All lines in the material below that hold "header" should be found and copied.
== Segment start ==
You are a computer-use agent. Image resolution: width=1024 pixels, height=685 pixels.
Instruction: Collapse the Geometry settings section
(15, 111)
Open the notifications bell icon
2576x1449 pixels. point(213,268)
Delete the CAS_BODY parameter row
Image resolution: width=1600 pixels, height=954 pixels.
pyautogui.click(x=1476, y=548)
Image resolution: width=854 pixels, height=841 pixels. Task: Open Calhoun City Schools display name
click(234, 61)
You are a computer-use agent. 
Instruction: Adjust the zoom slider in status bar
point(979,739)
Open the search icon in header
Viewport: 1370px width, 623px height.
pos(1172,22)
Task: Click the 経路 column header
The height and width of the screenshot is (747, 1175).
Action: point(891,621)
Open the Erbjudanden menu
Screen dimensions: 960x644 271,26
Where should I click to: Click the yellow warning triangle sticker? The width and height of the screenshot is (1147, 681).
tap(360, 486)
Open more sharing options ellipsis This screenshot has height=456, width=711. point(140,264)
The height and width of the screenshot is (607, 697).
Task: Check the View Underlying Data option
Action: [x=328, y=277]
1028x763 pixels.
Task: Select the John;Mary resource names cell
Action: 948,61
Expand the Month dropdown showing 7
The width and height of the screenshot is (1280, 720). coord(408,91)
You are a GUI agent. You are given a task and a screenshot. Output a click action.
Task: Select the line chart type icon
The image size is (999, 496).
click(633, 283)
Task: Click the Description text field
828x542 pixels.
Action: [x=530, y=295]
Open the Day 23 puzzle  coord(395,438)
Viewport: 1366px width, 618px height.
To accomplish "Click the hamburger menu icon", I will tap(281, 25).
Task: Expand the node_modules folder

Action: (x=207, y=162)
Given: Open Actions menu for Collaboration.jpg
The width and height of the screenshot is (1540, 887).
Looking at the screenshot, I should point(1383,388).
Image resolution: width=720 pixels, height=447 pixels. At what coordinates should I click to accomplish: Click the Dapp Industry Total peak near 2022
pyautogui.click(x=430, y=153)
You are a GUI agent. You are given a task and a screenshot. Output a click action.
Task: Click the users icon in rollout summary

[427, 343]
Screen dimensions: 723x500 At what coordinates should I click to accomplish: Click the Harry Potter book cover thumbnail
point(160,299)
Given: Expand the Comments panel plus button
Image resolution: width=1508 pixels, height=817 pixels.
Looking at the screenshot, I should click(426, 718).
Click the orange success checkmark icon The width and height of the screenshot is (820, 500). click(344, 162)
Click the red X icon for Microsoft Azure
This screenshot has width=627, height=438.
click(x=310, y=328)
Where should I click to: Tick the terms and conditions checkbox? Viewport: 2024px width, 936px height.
== Segment end ==
**Solution:**
Open the search icon in header
Task: Click the 経路 column header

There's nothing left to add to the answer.